Based on these promising results, the laboratory extended the tests for eighteen months. “We will know if the gain can be maintained over time and if these children can expect to gain between 15 and 30 centimeters in total.” This time, all children in the group will receive the maximum dose for which effects were observed. Vosoritide allows the attenuation of the activity of a cellular receptor, whose natural function is to restrict bone growth. In people with achondroplasia, this receptor is hyperactive, a bit like walking with the handbrake on.
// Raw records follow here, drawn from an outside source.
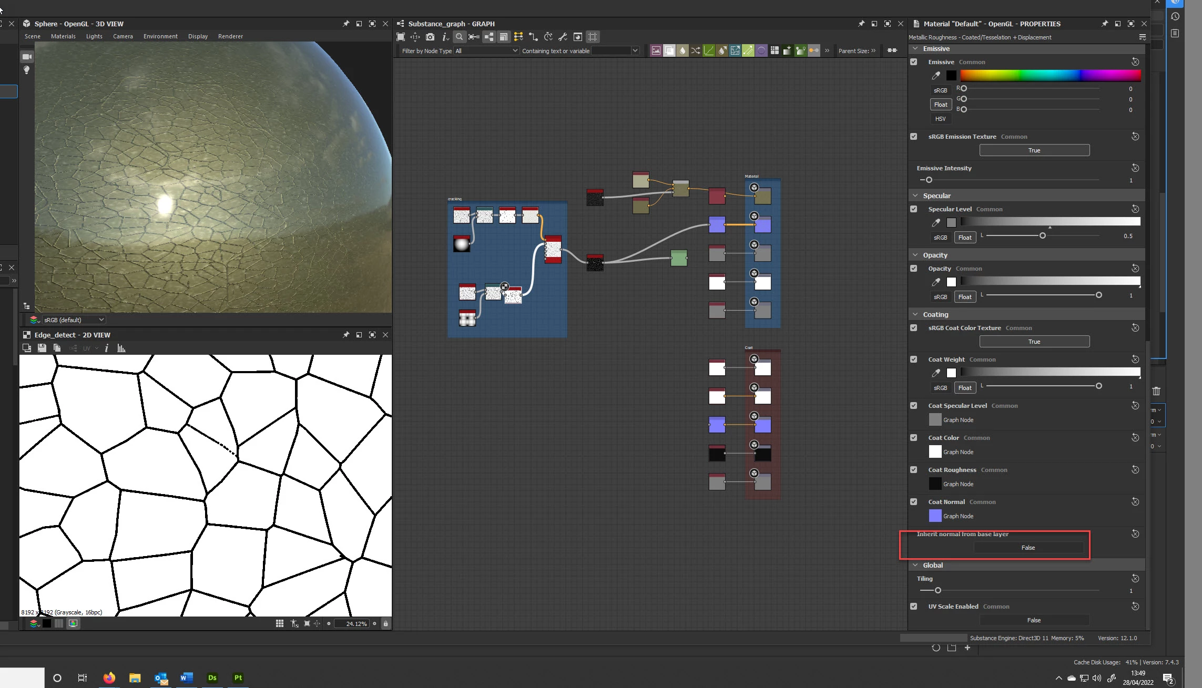Click the HSV button in Emissive

click(940, 119)
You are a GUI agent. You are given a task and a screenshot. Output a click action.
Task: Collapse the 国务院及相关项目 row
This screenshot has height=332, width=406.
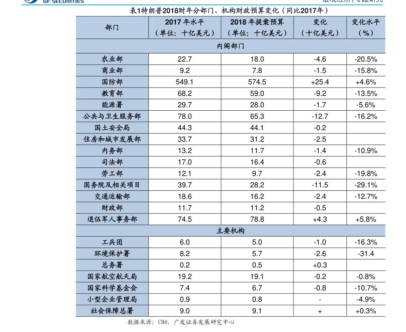112,185
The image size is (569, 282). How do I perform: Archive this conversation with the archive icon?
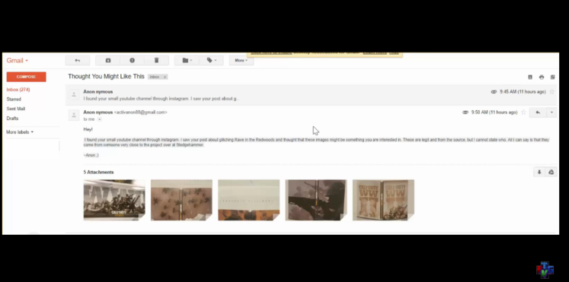coord(107,61)
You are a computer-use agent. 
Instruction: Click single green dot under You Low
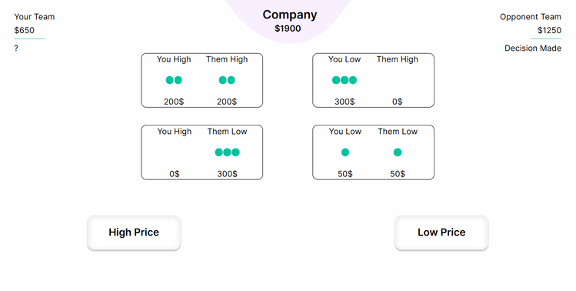pyautogui.click(x=345, y=152)
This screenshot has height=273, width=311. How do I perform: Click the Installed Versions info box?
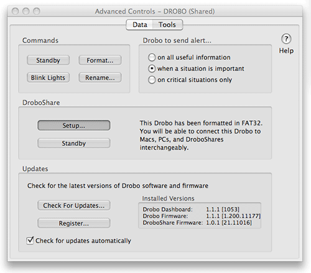click(200, 216)
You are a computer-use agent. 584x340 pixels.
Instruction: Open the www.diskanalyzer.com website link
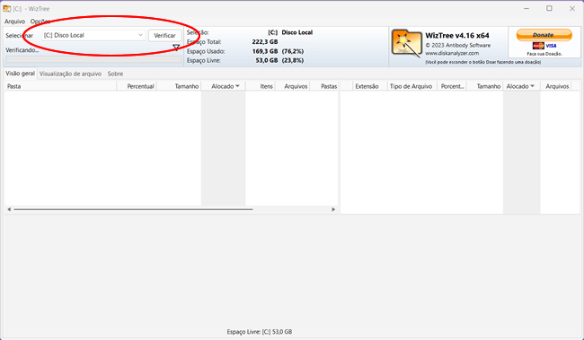click(452, 53)
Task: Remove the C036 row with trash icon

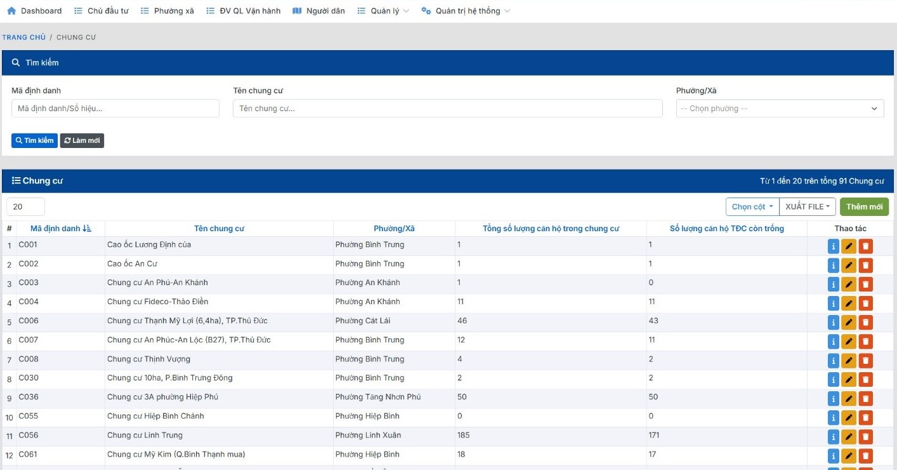Action: (866, 399)

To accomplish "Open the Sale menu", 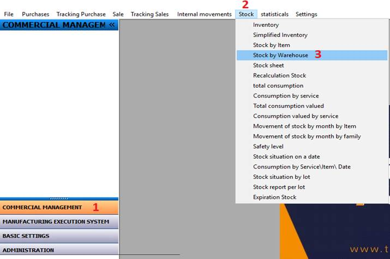I will point(118,14).
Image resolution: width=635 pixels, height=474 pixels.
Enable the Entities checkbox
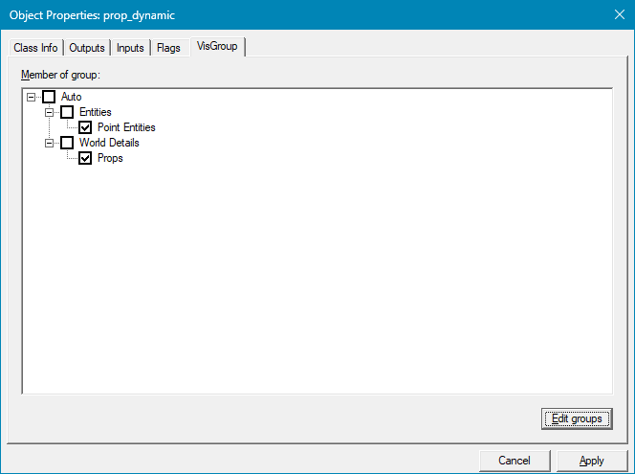click(67, 112)
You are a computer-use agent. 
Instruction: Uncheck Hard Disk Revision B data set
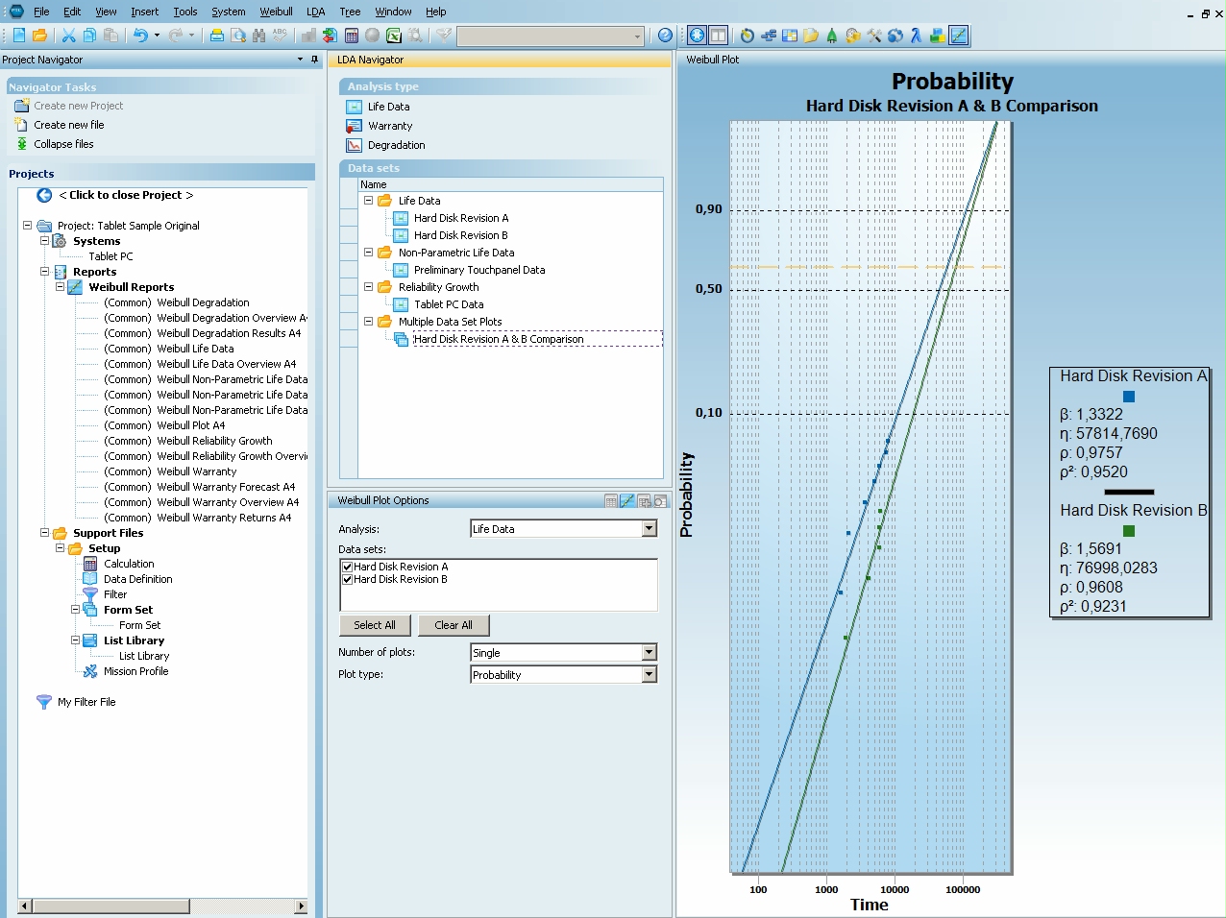(347, 580)
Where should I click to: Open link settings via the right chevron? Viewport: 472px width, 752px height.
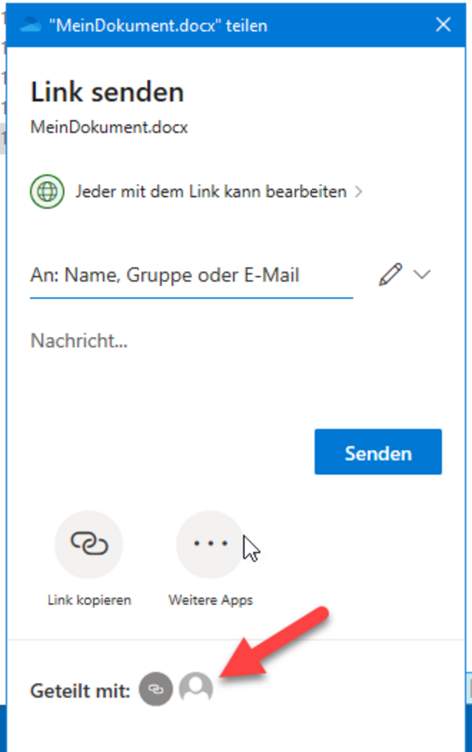point(359,192)
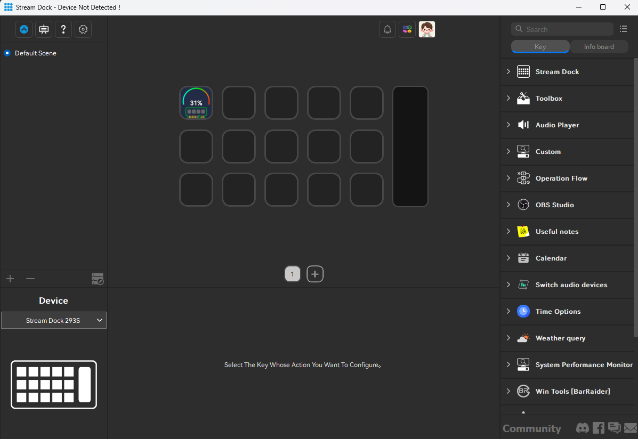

The treatment was well tolerated, reports Biomarin, citing, among the side effects, headaches, back pain, cough, skin reactions at the injection site, the most concerning being a drop in blood pressure, although without severity. Since it is a growth accelerator, the treatment is intended for children who have not yet reached puberty. Unfortunately, once in adulthood, the medication will no longer be able to correct the lack of growth.

Encouraging results

“These results are very encouraging, but they still need to be proven and be the subject of rigorous publication in a specialized scientific journal,” says Professor William Horton, an expert in achondroplasia at [institution name]. Oregon Health and Science Universityin the United States. In an analysis of the five different therapeutic approaches against this disease followed worldwide, published in October in Human Molecular GeneticsHe noted that Vosoritide is the only drug to have reached the clinical trial stage. Other molecules, some of which have been known and used for several years in other pathologies (statins, the antihistamine meclizine), have demonstrated efficacy, but so far only in mice.

The results of the second part of the trial should be followed with interest. William Horton, who was a consultant for Biomarin, points to the unanswered questions: “Will the growth be sustained long enough to allow the treated children to reach a normal size? Will this relatively long therapy have long-term side effects?” Only time will tell.